Андрей вошел и увидел Довбню, с полыхающим лицом опускавшегося в свое шаткое креслице, а затем уж попа, в стороне, на лавке. С детства один вид священнослужителя, торопливо шагавшего по Подолу, в длинной черной сутане с развевающейся гривой, внушал смутный страх. Здесь же на лавке сидел прилично одетый гражданин с пробелью манишки в распахе куньего ворота пальто, меховая шапочка пирожком прикрывала подбритые виски. Не знай он, что это поп, подумал бы — какой-нибудь ревизор из области. Да и возраст не вязался с привычным понятием «поп». Он был довольно молод, крепок на вид, с приплюснутым, как у боксера, носом.

— Короче, — сказал Довбня, прижмуря левый глаз, — я вам, пан священник, в этом деле не союзник.

Он поднялся, горой навис над столом, поп тоже встал — ловкий, поджарый, похожий на спортсмена.

— Благодарю за беседу, — сдержанно произнес он и чуть заметно поднял щепоть в привычном благословении.

— Оставайтесь с миром, товарищ.

— Да, мира и спокойствия — этого нам не хватает. Прощайте.

Андрей присел на лавку, согретую попом, и некоторое время смотрел на понуро молчавшего Довбню. Сейчас, после разговора с учительницей, он смотрел на него иными глазами: с любопытством и невольным уважением. Не так уж прост, как показался вначале.

Стол дрогнул от короткого удара кулаком.

— Гад, — тихо, с раздувшимися ноздрями произнес Довбня. — Насквозь я их вижу. Гадючье семя. Один такой меня и выдал полицаям во время облавы. Я сдуру приюта попросил, вот такие и благословили на дорогу, а за углом меня взяли. Совестливый народ, холера им в бок, униаты бисовы. Все они из петлюровских гнезд, и митрополит Стецько, и другие, бывшее офицерье в сутанах. И кто их всех, самостийников, только, не прикармливал — и паны, и пилсудчики, и австрияки, и фашисты, только бы закатоличить народ, дать дорогу иноземцу и свое вернуть — вот и вся политика!

Довбня нервно зашагал из угла в угол с набрякшим ненавистным лицом, половицы ухали под его тяжелым шагом.

— И завсегда рука об руку с бандюгами этими, не разлей вода… На немецких харчах за самостийность дрались.

— А этот зачем приезжал? — вставил Андрей, чтобы как-то успокоить Довбню.

— А за тем же! Церкву, мол, надо открыть, народ письма пишет. Ишь как они за народ запеклювались. Заботы спать не дают. Вот! — Он рывком открыл ящик стола, расшнуровав папку, вытащил пожелтевший газетный листок. — Шептицкий, патриарх ихний. Послушай божий инструктаж, в сорок первом написано…

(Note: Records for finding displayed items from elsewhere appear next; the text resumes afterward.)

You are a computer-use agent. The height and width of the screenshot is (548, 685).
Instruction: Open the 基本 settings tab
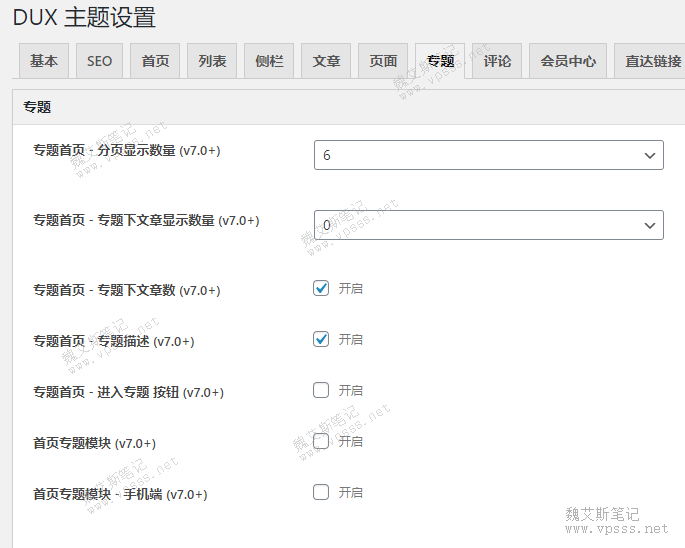(44, 61)
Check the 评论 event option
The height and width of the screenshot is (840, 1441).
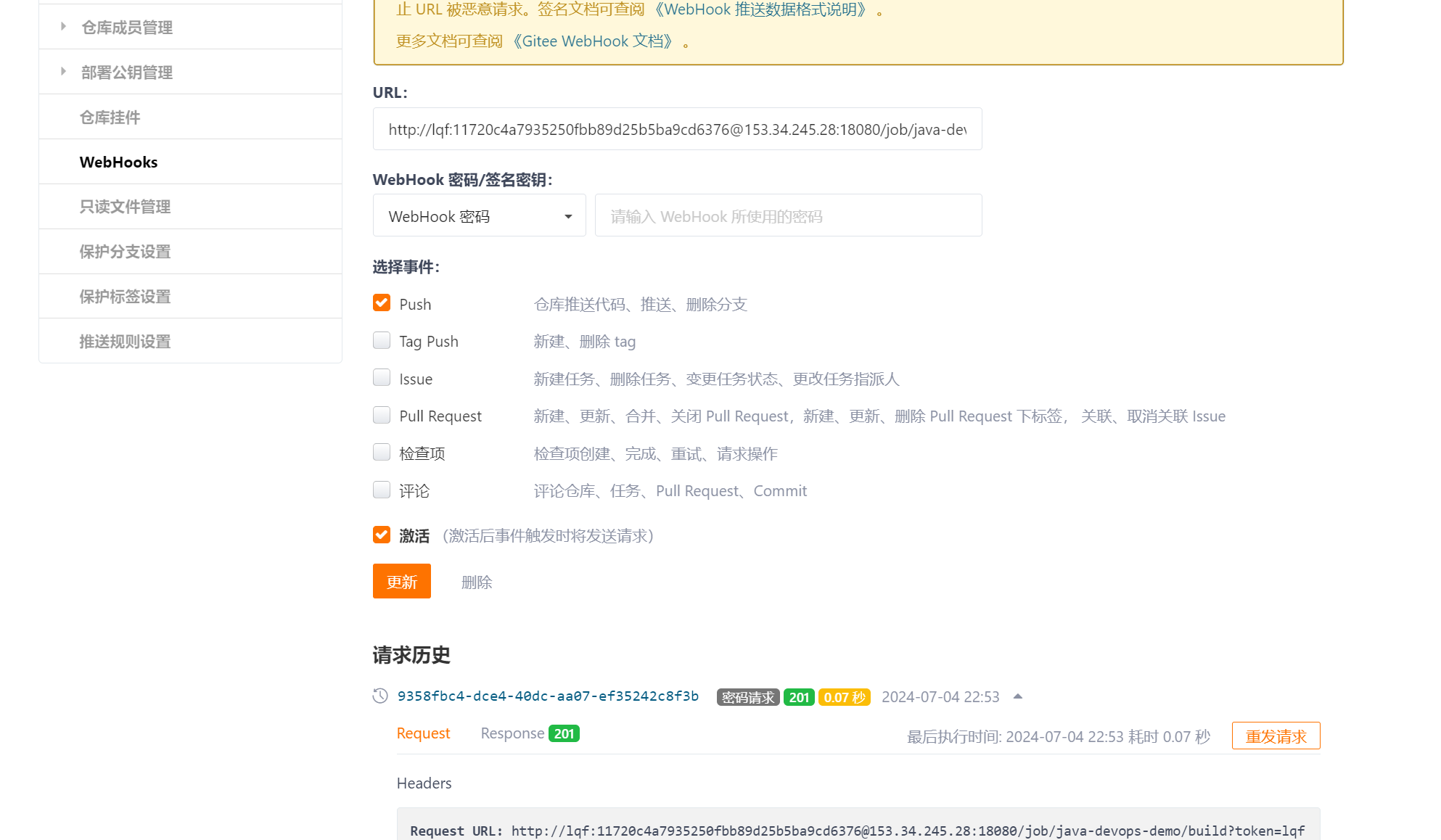pyautogui.click(x=381, y=490)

«Обратить внимание на людей, которые охотно служили большевикам… духовный пастырь должен занять коллективное хозяйство… иметь наготове знамя немецкой армии с вышитой свастикой на белом фоне…» Обратили внимание, как же! Мужиков, кто их освободительные акции не поддерживал, бандиты на кол сажали, в одном селе двенадцать человек, на виду у жен и детей. Это они за народ болели? А пока людей стреляли, Шептицкий уже свиданку американскому агенту назначал, унюхал, чем Сталинград пахнет. А бандеровцы стали выкрадать из гестапо списки агентов для ФБР. Только бы удержаться да посадить на шею нам новых хозяев. Тоже ради народа?

Довбня остановился у окна, оперся о косяк, прерывисто дыша.

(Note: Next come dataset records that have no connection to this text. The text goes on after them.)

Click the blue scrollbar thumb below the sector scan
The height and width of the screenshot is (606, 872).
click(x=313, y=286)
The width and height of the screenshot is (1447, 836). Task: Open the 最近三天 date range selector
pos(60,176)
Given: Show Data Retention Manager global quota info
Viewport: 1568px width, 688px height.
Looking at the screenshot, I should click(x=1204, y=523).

— Национализм — ширма, — жестко подвел итог. — Есть борьба за свои панские привилегии, за доступ к державному корыту! — Он вытер огромным платком взмокшее лицо. — Они ведь как бежали отсюдова, в Европе не задержались, там их уже знали, «перемещенцами» сиганули аж в Канаду, под крыло ФБР, и там стали бесчинствовать против добрых людей, земляков своих, да грызться меж собой, обливать друг друга грязью, перед разведкой выслуживаться… Знаешь, как их канадские хохлы называли? Одним словом, как припечатали: гитлерчуки! Вот вся их суть…

Довбня протаял пальцем лед на оконце и теперь пристально вглядывался на улицу.